=== Supplied passage ===
Fiction – Wednesday Blog by Seán Thomas Kane
I am in the business of writing serious, analytical, and factual accounts about the human experience. As a historian, that’s my job. I do write fiction as well, though I keep both as separate as the church and state are supposed to be in this country. Still, as much as I enjoy my work, as much as I like the feeling of getting my academic writings on paper and presenting them at conferences, when I’m looking for some fun reading, I usually turn to fiction. Fiction is fundamental to the human spirit, it allows us to dream, to imagine alternate possibilities, to envision possible futures.
At any given moment I’m usually reading 2 or 3 books for fun, normally there’s at least one sci-fi novel, maybe a memoir, and possibly something relating to natural history. I admit, 2 out of 3 of those are nonfiction, depending on how you understand the truth of that memoir, but if I had to choose between those three genres when I’m sitting alone in a restaurant at lunch or dinner or looking for something to read before bed, I’ll go for the fiction ahead of the others. I also tend to disagree with the trend of late that prefers dystopian fiction over anything else. There are so many of those stories out there, from the Ender’s Game books by Orson Scott Card, to the Blade Runner and Mad Max films, to even my old favorite Douglas Adams’s A Hitchhiker’s Guide to the Galaxy. I don’t like dystopia, and I don’t honestly understand how it could be enjoyable to read or watch a story talking about such a future.
=== Data section ===
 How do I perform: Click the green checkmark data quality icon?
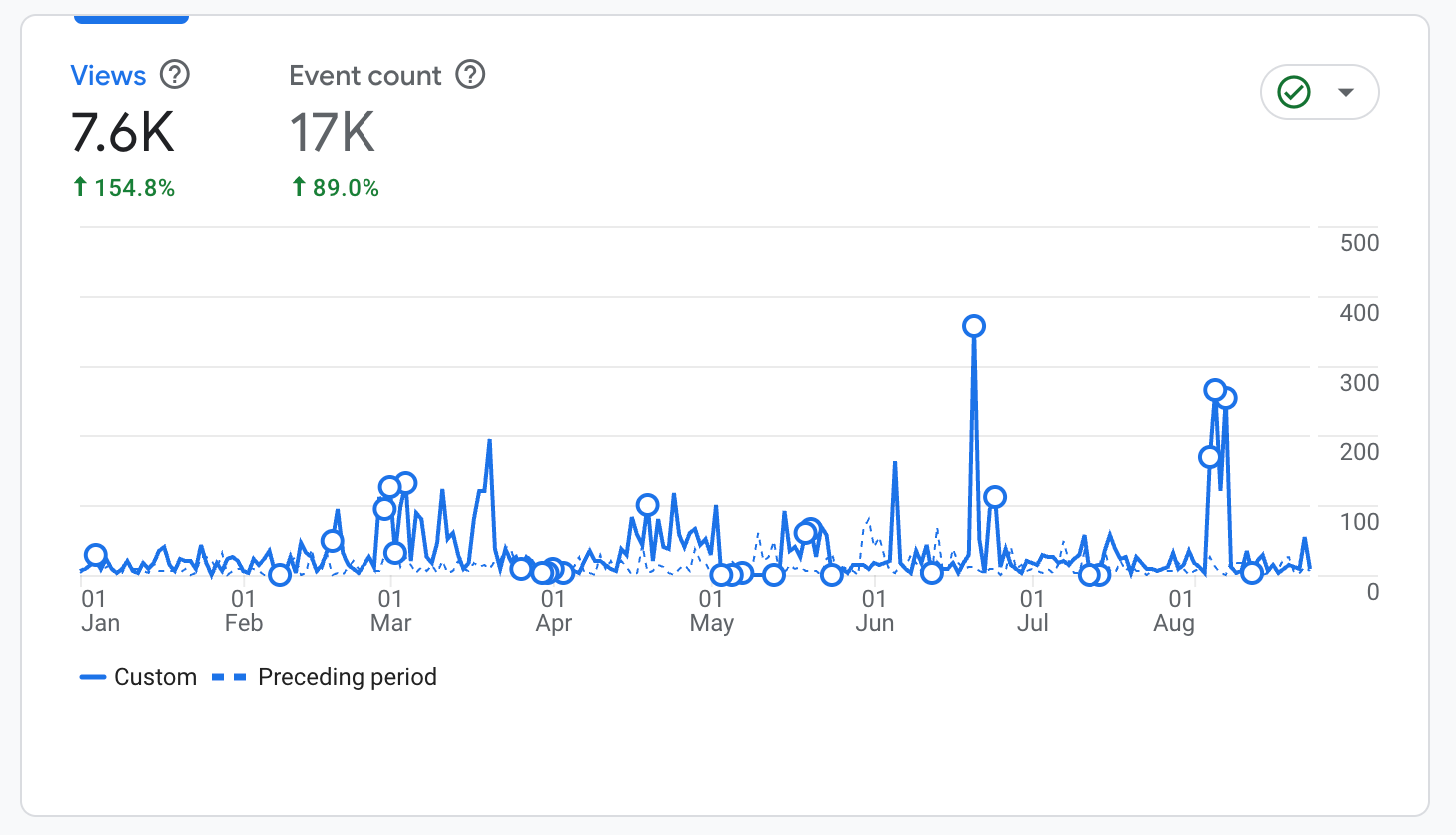(x=1294, y=92)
===
What to do
**a.** Please quote the blog post on fiction word for word, everything from "Fiction – Wednesday" down to "envision possible futures.".
**b.** Decide whether each statement agrees with the blog post on fiction, and back each yes or no with the deciding words quoted from it: (i) The writer keeps fiction writing separate from academic writing. (ii) The writer usually reads only one book at a time for fun. (iii) The writer enjoys dystopian stories.
**c.** In the blog post on fiction, which Douglas Adams work does the writer call an old favorite?
The listing above is separate material from the blog post on fiction.

Exercise answers
**a.**
Fiction – Wednesday Blog by Seán Thomas Kane
I am in the business of writing serious, analytical, and factual accounts about the human experience. As a historian, that’s my job. I do write fiction as well, though I keep both as separate as the church and state are supposed to be in this country. Still, as much as I enjoy my work, as much as I like the feeling of getting my academic writings on paper and presenting them at conferences, when I’m looking for some fun reading, I usually turn to fiction. Fiction is fundamental to the human spirit, it allows us to dream, to imagine alternate possibilities, to envision possible futures.

**b.**
(i) Yes: "I keep both as separate as the church and state are supposed to be in this country."
(ii) No: "At any given moment I’m usually reading 2 or 3 books for fun"
(iii) No: "I don’t like dystopia"

**c.** A Hitchhiker’s Guide to the Galaxy.